I've frequently posted about my attempts to speed up our system being thwarted by sleepy management decisions about application performance. Our application is essentially: query data, crunch data and save results. Each of those tasks took approximately 1/3 of the run time. A large part of my job is to make the application run more quickly. Every time I fixed something, something else would break, not because I coded something incorrectly, but because of the fragility of our application, other associated applications and the database. For instance...

Sleep for the database

We run four instances of our application. We also perform about 30 load-data queries. Most of them query tables with 3+ billion rows. If all four instances of the app do queries at the same time and each query is run in its own thread, that's 120 parallel queries just from our application server instances. The database simply could not keep up. The original developer created five threads for thirty parallel queries. Then, to add insult to injury, he added sleeps after each query (in each thread) to give the database a chance to catch up. Part of the problem turned out to be that the DBAs only allocated 512M of temp space for all users. They refused to fix it.

Sleep to cool the cpu's

Due to a bunch of data-crunching speedups, the cpu's no longer have a chance to throttle down. The heat built up in the server, a fan controller fried and the cpu's cooked. As an alternative to purchasing redundant cooling, they made me slow the application down to previous performance levels with strategically placed sleeps.

Sleep because the application was lapping itself

As a result of the data-crunching performance enhancement, the application now finished that task in a tiny fraction of the original time. The next phase was to speed up the save operation by replacing thousands and thousands of blocking calls to the db server with a single stored procedure call with one (struct) parameter containing all the data. The db server could then grind through it quickly. This now reduced the save-results portion of the application to nearly instantaneous run time. As such, with 2/3 of the application processing now completing in sub-second intervals, the application was essentially lapping itself and blocking on the queries. Since I was not allowed to rewrite the query part of the application, instead of letting me fix the queries, they made me add sleeps after the sped-up save to simulate the original slow performance to give the database a chance to settle.
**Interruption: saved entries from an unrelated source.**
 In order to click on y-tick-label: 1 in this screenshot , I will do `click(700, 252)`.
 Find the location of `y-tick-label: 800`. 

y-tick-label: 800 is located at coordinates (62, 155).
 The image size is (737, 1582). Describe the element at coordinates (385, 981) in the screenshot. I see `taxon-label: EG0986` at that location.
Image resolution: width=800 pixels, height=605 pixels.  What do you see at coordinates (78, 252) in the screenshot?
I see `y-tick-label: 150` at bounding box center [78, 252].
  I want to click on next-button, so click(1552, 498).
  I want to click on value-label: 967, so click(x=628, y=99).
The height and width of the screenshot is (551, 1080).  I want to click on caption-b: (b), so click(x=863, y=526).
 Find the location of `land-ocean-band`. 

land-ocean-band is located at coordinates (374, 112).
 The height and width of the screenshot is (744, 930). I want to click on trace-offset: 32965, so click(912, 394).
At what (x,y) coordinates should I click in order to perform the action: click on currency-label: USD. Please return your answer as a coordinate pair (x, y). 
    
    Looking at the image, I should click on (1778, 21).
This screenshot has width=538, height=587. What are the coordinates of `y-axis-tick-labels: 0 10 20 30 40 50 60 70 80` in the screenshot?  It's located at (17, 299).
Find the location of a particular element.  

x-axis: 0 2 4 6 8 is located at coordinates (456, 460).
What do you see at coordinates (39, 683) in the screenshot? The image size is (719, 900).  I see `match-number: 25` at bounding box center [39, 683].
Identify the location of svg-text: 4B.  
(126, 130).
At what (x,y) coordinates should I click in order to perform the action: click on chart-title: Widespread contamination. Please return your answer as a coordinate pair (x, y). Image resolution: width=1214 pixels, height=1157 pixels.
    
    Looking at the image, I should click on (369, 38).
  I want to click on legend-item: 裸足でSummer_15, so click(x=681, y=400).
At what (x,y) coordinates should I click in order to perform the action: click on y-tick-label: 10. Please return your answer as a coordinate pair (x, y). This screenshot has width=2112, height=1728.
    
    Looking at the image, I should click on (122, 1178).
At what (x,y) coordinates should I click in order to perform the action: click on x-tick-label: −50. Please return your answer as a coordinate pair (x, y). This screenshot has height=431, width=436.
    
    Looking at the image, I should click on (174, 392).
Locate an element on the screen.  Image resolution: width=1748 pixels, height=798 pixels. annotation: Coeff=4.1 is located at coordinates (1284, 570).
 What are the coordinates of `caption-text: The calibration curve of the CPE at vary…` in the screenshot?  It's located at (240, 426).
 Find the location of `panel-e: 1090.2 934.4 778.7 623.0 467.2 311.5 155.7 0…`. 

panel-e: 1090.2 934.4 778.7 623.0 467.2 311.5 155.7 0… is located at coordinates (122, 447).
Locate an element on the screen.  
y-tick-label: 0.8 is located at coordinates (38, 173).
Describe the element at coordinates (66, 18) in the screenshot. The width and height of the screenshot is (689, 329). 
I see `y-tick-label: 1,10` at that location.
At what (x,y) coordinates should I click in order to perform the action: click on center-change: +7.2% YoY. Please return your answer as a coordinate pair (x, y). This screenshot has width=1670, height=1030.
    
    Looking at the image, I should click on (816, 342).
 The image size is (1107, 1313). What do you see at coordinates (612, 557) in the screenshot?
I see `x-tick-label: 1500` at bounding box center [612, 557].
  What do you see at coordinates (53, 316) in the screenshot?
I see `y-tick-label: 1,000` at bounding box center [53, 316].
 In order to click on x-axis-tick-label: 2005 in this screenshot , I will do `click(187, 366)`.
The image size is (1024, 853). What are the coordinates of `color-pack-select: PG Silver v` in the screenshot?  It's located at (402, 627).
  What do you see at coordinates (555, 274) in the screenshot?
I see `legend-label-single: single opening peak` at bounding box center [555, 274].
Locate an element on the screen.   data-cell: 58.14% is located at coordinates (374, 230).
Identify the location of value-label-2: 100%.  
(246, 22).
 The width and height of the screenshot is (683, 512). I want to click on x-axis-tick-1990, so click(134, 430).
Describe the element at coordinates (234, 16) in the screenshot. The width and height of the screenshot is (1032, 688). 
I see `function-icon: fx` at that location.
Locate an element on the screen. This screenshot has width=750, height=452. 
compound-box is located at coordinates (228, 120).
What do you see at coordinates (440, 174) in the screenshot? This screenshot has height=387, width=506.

Sleep because the clocks aren't synchronized

Inexperienced developers sometimes do something like this:

  private int someFunc(SomeArg arg) {
    // some crunching
    // return value

  // ...

  if (someFunc(arg) == 1) {
     // do stuff for: 1
  } else if (someFunc(arg) == 2) {
     // do stuff for: 2
  } else if (someFunc(arg) == 3) {
     // do stuff for: 3
  } // etc

We found a very deeply nested series of repeated function calls that hit the db to get the same value. When replaced with a single query, a local copy of the result and a local getter it sped up the application throughput so much that when combined with unsynchronized clocks, caused our messages to be received by a downstream system at a time before they were sent (which wrought all sorts of havoc). Rather than fix the synchronization of the clocks, they made us add sleeps to compensate.

Sleep because there's no other way of knowing when an asynchronous event occurs

We found one piece of code that was waiting for an asynchronous event to occur before proceeding. Did they use some sort of latch mechanism? Semaphores? Wait/Notify? Messaging? Nope! Just before the code to process the event, they put several sleeps in a row, each with a comment that an asynchronous event still hadn't happened, so additional wait time was added.

Too much sleeping makes the application appear sleepy

Now we are getting complaints from those same managers that the time that our code requires to insert data into the database is getting to be too much. Erm, we could just reduce and/or remove some of the sleep delays. No, fix the problem! But the problem is in other applications and the lack of geographical data distribution on the database disks; we don't control the other teams or DBAs. That's why the delays are in the code! Remember?

Words get heated.

Emails fly.

Fingers point.

Result: Buy $3MM worth of faster DB servers and hire more junior (e.g.: cheap) developers to work on the software.

Problem: the servers aren't loaded now; it's the fragile timing of the other applications and disk I/O (the disk platters are shared amongst applications and the heads are bouncing all over the place).

We don't need more people; we need better people!